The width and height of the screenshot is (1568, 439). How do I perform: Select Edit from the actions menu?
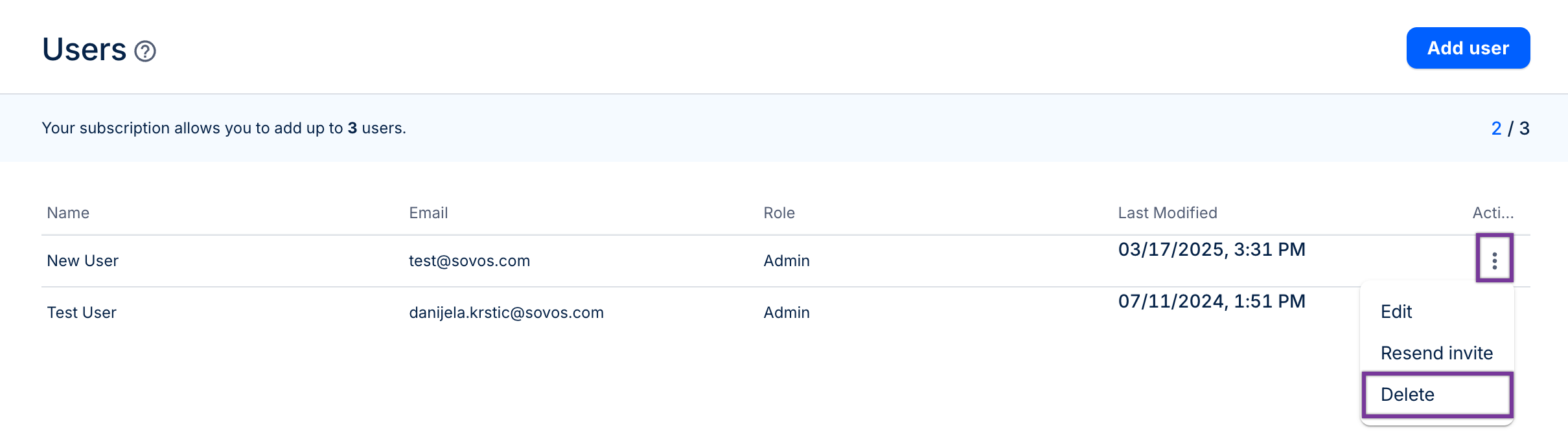1396,311
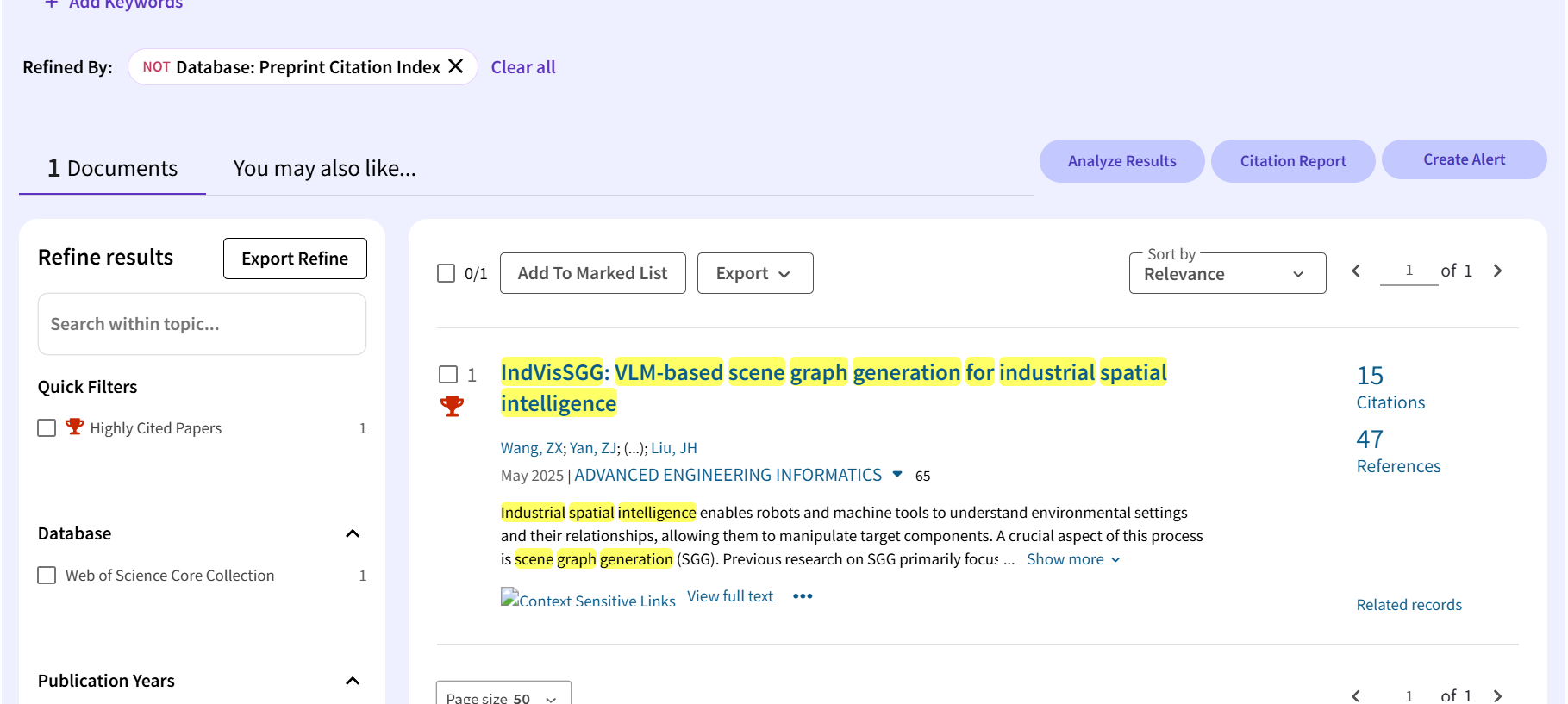The image size is (1568, 704).
Task: Click the Context Sensitive Links image
Action: (588, 598)
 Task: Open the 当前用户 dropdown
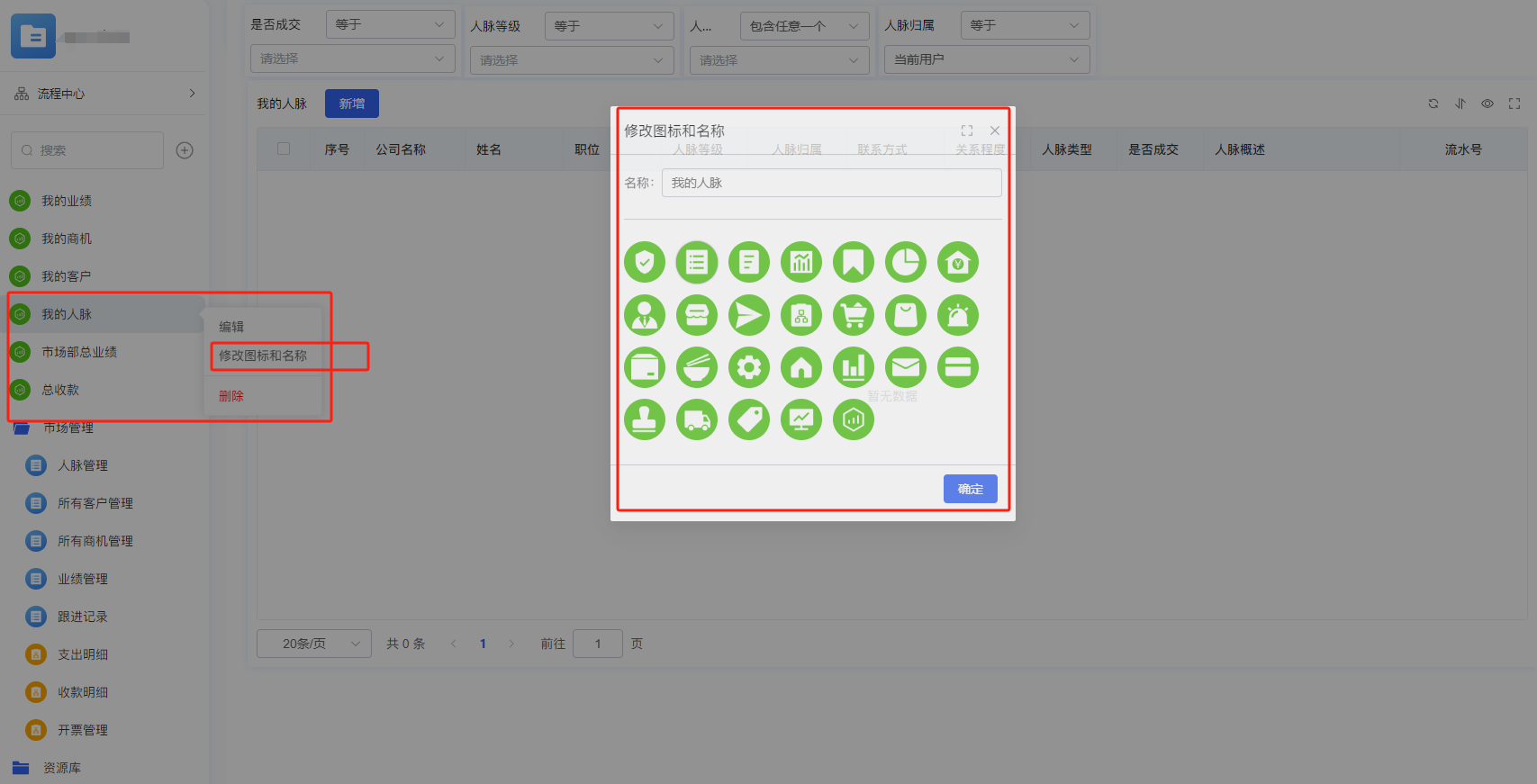986,59
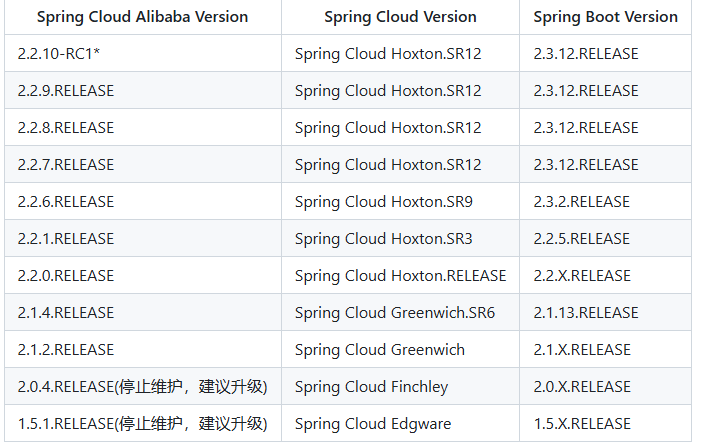Select the 2.2.8.RELEASE Alibaba version cell
The height and width of the screenshot is (443, 704).
point(66,128)
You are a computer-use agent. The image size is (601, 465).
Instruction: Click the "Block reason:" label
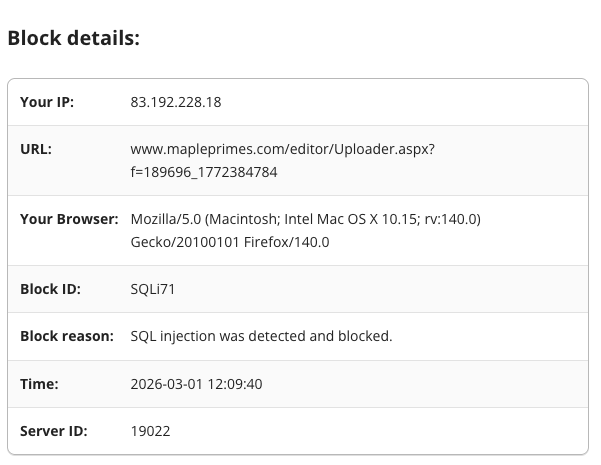click(67, 336)
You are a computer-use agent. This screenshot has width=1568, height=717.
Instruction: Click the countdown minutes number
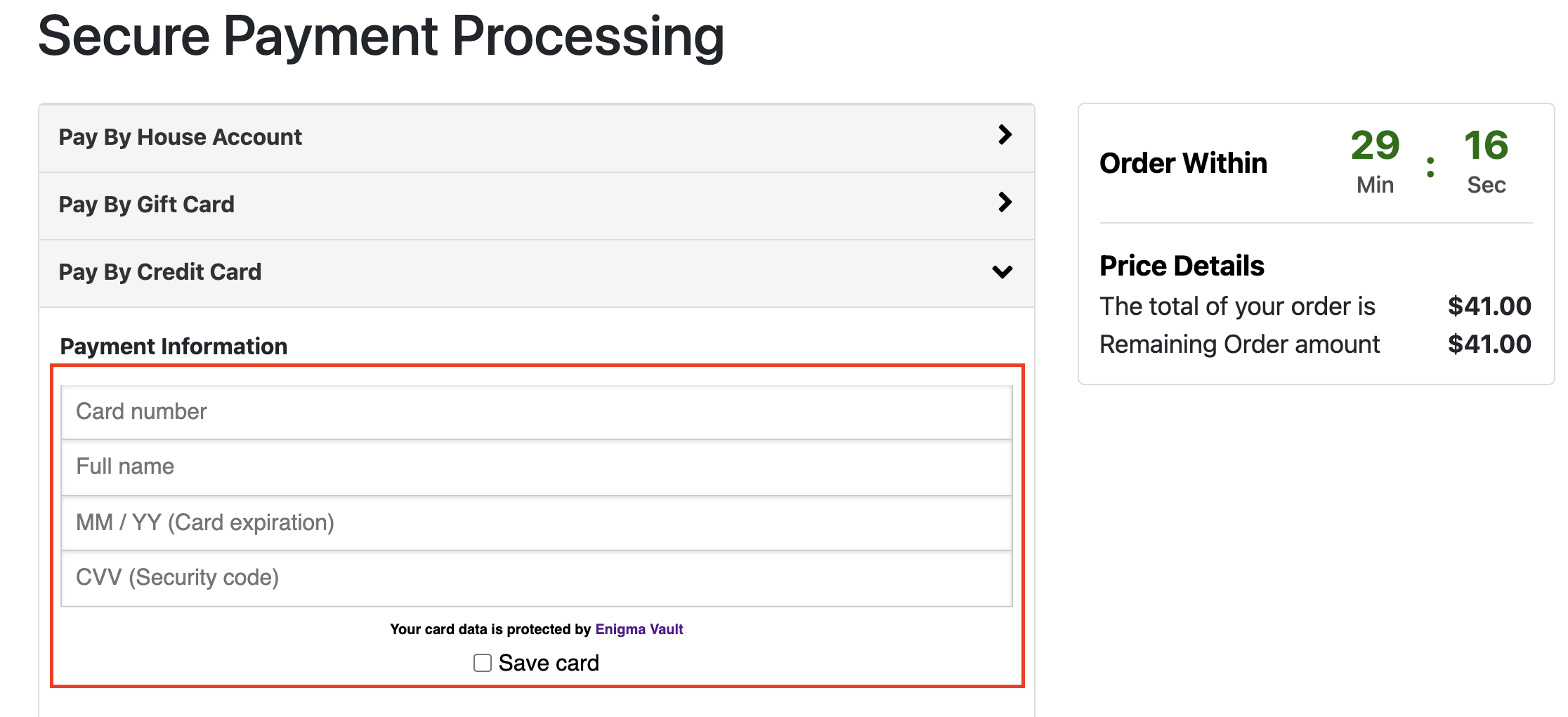tap(1375, 146)
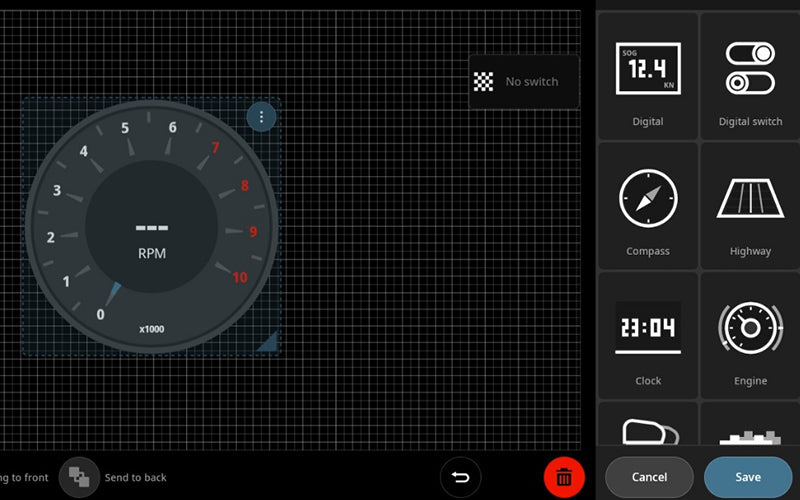
Task: Choose the Compass widget
Action: (x=647, y=206)
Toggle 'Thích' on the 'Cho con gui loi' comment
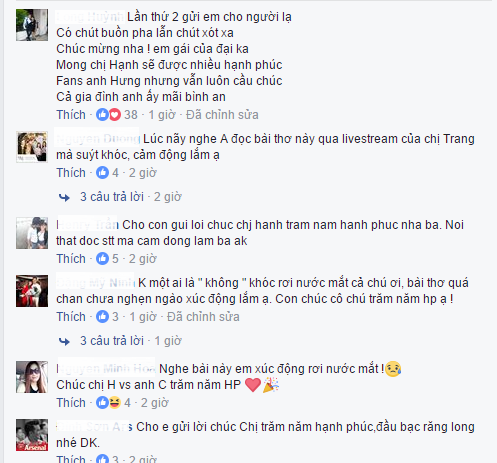This screenshot has height=463, width=497. pos(71,259)
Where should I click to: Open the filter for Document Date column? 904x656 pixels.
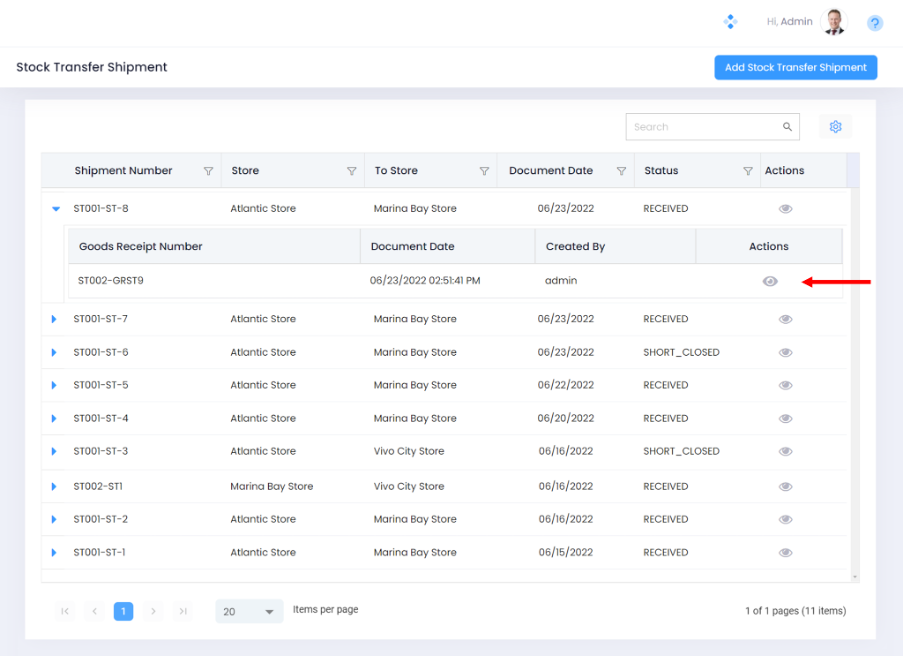click(x=621, y=171)
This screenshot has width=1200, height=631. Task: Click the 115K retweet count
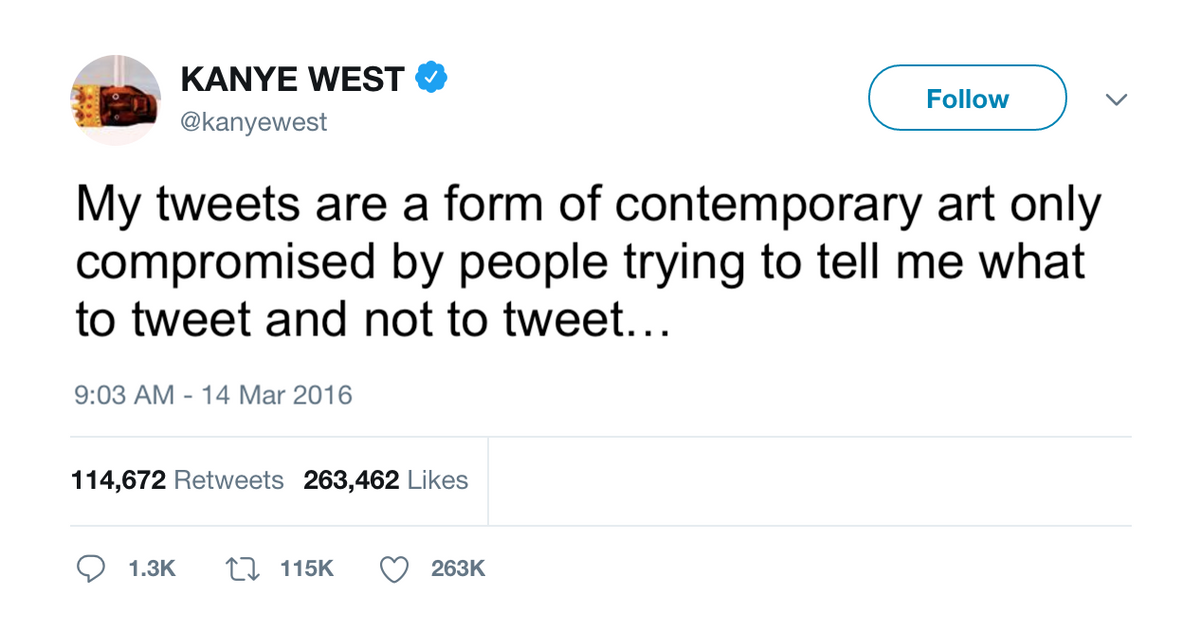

(YOUR ASSIGNMENT)
Everything in the entries above should be written out again exactly, except the images.

(WORKED SOLUTION)
The width and height of the screenshot is (1568, 439). How do I perform: Select Edit from the actions menu?
1396,311
The image size is (1568, 704).
Task: Click the Context Sensitive Links image
Action: (588, 598)
 Task: Open the 当前用户 dropdown
986,59
Select the 2.2.8.RELEASE Alibaba version cell
The height and width of the screenshot is (443, 704).
point(66,128)
You are a computer-use agent. The image size is (601, 465).
Instruction: Click the "Block reason:" label
click(67, 336)
You are a computer-use agent. This screenshot has width=1568, height=717.
Instruction: Click the countdown minutes number
tap(1375, 146)
Task: Choose the Compass widget
Action: (x=647, y=206)
Toggle 'Thích' on the 'Cho con gui loi' comment
This screenshot has height=463, width=497. pos(71,259)
Where should I click to: Open the filter for Document Date column? 904x656 pixels.
click(x=621, y=171)
This screenshot has width=1200, height=631. Task: Click the 115K retweet count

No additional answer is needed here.